And it is true that on many occasions that great English writer had hinted that if the work of the Creation had been given to him to undertake, it would have proved more successful than it has been. For that matter, many philosophers of a more or less cynical turn of mind have criticised the work of Creation.

Voltaire said that if he had been Jehovah 'he would not have chosen the Jews.' My late friend, Colonel Robert G. Ingersoll, a Voltairian to the core, said that if he had been consulted 'he would have made health, not disease, catching.' Ninon de Lenclos, the veriest woman that ever lived, said that, had she been invited to give an opinion, 'she would have suggested that women's wrinkles be placed under their feet.'

'Everything is for the best in the best of worlds!' exclaims Dr. Pangloss in Voltaire's famous novel, 'Candide,' but few people are as satisfied with the world as that amiable philosopher. There are people who are even dissatisfied with our anatomy, and who declare that man's leg would be much safer and would run much less risk of being broken if the calf had been placed in front of it instead of behind. Some go as far as to say that man is the worst handicapped animal of creation—that he should have been made as strong as the horse, able to run like the stag, to fly like the lark, to swim and dive like the fish, to have a keen sense of smell like the dog, and one of sight like the eagle. Not only that, but that man is the most stupid of all, the most cruel, the most inconsistent, the most ungrateful, the most rapacious, the only animal who does not know when he has had enough to eat and to drink, the only one who kills the fellow-members of his species, the only one who is not always a good husband and a good father.

'Man, the masterpiece of creation, the king of the universe!' they exclaim. 'Nonsense!' There is hardly an animal that he dares look straight in the face and fight. No; he hides behind a rock, and, with an engine of destruction, he kills at a distance animals who have no other means of defence than those given them by nature, the coward!

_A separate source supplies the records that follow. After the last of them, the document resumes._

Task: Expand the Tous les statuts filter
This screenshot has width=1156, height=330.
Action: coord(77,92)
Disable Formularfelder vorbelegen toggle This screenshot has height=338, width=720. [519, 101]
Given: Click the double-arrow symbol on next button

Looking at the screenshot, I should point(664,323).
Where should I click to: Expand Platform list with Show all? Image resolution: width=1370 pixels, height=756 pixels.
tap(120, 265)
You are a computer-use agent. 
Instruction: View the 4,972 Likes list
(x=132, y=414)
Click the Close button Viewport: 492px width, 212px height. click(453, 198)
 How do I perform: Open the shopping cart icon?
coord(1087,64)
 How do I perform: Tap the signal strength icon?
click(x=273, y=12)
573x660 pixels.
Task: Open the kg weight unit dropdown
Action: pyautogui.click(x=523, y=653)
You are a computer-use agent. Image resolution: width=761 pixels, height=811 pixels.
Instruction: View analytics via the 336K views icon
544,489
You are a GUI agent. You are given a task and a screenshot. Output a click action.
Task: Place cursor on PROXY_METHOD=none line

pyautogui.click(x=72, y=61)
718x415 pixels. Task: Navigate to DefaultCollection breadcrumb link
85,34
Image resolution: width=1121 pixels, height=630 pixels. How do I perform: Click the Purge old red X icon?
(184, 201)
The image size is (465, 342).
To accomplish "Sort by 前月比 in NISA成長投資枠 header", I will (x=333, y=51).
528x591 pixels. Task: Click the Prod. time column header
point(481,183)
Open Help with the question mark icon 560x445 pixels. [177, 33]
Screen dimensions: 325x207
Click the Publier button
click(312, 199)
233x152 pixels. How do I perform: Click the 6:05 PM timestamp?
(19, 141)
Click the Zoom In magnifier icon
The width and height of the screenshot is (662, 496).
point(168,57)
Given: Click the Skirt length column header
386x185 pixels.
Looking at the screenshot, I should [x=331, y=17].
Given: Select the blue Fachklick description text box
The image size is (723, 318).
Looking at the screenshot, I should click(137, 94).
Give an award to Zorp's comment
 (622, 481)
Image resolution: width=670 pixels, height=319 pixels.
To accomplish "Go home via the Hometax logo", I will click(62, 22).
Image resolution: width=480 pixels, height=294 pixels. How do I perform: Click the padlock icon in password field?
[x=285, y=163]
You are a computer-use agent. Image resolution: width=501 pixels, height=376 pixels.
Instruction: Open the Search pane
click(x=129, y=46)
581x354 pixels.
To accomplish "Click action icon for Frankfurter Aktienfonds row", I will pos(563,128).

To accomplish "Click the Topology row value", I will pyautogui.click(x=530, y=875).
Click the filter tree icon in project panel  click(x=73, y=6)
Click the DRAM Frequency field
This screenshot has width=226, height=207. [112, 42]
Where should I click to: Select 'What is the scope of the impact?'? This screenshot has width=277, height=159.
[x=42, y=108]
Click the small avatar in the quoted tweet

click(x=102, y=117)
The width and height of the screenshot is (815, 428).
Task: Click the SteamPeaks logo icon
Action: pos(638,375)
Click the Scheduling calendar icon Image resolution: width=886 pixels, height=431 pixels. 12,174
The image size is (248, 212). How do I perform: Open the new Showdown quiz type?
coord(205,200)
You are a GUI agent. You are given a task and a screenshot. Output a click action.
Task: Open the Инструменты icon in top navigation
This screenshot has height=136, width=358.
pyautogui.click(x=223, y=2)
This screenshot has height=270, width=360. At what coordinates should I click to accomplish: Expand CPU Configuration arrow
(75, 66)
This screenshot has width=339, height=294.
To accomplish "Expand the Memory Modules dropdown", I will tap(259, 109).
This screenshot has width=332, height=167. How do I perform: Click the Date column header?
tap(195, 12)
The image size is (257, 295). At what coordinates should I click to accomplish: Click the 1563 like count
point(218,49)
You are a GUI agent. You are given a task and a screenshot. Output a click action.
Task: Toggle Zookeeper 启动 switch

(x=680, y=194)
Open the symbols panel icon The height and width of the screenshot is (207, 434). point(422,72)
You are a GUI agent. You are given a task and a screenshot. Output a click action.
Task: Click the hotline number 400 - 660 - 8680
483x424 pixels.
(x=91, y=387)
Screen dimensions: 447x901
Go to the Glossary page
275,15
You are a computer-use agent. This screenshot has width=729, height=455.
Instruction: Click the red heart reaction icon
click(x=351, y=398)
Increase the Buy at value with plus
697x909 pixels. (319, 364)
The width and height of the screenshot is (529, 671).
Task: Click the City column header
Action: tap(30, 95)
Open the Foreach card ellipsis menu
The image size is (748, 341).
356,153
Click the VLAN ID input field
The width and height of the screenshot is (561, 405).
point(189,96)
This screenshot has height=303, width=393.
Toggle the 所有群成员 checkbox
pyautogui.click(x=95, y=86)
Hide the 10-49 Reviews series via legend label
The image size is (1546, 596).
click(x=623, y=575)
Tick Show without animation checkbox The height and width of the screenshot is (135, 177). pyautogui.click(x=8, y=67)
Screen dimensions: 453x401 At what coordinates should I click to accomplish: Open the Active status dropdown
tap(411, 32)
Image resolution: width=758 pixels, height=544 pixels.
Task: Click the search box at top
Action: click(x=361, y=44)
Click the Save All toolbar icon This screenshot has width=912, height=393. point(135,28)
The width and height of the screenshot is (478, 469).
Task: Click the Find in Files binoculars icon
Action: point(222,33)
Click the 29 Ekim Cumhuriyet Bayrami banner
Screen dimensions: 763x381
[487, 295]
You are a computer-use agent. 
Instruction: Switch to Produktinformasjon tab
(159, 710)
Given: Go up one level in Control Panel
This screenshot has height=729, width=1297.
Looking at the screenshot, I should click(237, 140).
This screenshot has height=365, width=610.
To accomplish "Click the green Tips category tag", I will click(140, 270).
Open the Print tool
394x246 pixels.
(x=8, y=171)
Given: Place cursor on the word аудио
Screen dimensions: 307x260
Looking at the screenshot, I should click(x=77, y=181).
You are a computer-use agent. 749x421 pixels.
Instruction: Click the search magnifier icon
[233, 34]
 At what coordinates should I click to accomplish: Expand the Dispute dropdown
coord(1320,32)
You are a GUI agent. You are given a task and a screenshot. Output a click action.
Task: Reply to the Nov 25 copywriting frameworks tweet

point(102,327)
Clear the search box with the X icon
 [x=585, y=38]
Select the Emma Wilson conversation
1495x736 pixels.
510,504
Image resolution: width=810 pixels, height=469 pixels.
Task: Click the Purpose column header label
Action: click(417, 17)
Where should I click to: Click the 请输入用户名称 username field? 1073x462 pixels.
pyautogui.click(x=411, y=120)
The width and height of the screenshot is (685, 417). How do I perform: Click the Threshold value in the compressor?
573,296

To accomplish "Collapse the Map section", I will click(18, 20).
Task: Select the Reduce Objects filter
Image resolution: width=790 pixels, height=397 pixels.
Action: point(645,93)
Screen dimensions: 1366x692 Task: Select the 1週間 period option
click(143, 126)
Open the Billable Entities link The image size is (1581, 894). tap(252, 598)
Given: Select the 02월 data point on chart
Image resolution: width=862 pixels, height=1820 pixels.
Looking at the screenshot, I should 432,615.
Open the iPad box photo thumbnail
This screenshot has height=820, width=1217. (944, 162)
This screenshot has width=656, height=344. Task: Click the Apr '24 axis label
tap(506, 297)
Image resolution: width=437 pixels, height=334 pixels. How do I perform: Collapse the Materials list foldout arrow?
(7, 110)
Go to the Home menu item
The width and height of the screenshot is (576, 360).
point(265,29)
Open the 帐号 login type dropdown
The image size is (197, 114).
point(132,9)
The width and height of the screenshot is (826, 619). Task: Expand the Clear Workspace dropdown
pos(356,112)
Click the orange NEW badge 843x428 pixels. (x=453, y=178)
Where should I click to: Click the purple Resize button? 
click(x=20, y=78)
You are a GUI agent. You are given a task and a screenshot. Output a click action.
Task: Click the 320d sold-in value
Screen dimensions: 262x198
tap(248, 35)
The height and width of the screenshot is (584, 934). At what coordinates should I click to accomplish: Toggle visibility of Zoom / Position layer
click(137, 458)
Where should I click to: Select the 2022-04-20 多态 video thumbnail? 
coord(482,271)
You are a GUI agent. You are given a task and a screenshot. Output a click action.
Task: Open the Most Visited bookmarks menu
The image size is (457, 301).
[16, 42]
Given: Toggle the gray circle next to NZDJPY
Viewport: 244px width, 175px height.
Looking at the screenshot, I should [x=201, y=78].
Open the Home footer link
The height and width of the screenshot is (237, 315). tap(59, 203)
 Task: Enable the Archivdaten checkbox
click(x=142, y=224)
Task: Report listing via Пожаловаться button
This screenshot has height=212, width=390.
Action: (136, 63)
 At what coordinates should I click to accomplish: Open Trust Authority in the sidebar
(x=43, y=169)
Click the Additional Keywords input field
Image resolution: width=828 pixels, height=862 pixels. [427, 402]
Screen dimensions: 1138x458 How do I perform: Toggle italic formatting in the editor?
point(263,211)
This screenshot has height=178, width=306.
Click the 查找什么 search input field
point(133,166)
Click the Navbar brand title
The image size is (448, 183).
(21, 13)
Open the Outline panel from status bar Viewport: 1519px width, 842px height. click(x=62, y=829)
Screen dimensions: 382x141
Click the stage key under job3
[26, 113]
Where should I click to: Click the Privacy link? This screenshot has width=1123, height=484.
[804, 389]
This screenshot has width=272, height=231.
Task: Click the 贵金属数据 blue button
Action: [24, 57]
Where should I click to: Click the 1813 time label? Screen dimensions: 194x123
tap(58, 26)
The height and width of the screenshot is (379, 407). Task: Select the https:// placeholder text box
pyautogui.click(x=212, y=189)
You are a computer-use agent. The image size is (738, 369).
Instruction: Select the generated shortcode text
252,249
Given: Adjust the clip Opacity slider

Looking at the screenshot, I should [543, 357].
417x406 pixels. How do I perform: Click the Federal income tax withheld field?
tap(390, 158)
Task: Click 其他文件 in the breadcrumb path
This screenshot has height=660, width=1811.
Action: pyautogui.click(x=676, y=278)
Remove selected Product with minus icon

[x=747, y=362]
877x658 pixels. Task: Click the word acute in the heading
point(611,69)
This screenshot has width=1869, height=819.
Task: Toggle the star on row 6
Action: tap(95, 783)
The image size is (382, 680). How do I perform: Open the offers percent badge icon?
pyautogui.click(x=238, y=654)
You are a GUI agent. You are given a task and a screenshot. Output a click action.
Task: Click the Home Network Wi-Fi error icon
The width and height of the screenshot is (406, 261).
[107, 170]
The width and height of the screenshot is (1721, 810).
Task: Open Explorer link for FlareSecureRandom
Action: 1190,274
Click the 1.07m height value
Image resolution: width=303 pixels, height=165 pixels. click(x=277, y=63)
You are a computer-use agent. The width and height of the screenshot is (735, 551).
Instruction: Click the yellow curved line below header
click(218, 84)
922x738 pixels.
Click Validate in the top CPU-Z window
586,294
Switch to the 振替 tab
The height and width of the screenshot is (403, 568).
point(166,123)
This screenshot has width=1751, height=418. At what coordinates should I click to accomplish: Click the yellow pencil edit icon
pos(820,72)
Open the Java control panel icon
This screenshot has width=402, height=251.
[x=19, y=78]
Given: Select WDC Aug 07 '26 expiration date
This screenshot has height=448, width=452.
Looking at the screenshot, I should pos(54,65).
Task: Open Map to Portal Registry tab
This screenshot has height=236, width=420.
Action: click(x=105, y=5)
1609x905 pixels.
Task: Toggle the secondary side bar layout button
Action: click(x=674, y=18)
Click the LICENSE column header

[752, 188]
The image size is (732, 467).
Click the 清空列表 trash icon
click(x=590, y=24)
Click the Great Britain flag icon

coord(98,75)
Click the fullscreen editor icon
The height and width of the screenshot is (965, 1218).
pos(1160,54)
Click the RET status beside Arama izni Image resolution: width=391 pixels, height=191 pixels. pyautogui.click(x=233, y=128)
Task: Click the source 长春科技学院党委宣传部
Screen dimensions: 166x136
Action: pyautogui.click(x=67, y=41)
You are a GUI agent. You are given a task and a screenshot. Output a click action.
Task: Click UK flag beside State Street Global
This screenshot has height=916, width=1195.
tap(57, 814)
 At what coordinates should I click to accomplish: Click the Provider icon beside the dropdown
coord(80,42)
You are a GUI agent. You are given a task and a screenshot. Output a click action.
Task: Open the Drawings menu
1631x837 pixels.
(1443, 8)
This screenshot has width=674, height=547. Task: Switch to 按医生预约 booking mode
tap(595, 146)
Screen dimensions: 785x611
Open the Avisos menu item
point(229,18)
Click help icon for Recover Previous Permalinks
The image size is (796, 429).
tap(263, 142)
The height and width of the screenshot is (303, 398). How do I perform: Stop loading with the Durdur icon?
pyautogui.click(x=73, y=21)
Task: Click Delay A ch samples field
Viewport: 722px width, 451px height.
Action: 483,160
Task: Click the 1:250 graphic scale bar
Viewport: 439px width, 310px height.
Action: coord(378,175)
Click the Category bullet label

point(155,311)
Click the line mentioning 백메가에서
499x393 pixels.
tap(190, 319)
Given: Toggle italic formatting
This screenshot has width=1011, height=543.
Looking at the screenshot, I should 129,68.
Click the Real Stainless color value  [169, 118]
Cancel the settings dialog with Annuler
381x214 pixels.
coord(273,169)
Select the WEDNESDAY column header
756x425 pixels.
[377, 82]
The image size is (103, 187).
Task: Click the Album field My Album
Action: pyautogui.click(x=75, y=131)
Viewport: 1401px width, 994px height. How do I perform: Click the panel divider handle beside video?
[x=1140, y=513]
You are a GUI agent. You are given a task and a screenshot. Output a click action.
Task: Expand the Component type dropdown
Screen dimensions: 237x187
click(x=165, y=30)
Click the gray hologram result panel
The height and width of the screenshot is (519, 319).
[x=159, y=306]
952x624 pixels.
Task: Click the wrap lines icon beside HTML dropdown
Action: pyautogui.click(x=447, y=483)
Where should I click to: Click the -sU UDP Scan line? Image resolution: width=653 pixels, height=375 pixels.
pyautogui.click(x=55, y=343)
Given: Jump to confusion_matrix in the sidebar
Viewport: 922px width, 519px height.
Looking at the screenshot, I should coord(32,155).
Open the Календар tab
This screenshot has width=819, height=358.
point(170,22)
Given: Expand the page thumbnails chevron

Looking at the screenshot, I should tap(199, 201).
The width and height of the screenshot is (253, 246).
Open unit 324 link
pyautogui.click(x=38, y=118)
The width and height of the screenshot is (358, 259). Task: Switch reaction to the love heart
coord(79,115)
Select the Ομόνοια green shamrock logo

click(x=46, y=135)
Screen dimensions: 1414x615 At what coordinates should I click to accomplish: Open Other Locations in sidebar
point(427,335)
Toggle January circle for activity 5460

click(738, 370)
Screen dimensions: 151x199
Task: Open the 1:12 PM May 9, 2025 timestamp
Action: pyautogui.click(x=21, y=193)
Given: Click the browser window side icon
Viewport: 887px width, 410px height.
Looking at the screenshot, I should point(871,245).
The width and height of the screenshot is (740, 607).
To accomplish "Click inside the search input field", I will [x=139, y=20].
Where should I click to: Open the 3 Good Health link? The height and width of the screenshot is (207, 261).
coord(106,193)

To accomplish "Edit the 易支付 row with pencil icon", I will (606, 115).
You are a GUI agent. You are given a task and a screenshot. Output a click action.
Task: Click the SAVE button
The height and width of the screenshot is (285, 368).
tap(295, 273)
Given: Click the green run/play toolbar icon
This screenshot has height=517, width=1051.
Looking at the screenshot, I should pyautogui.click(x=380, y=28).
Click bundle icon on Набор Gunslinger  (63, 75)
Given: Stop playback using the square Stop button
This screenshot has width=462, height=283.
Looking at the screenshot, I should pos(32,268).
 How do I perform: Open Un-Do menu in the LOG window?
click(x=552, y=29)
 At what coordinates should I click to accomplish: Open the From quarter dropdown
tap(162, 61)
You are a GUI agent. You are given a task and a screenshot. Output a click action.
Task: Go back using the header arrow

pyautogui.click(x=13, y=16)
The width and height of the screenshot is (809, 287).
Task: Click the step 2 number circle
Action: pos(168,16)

There is not the slightest doubt that the genius of man has to reveal itself in the discovery of all that may remedy the disadvantages under which he finds himself placed. Boats, railways, automobiles, balloons, steam, electricity, and what not, have been invented, and are used to cover his deficiencies. Poor man! he has to resort to artificial means in every phase of life. Even clothes he has to wear, as his body has not been provided with either fur or feathers.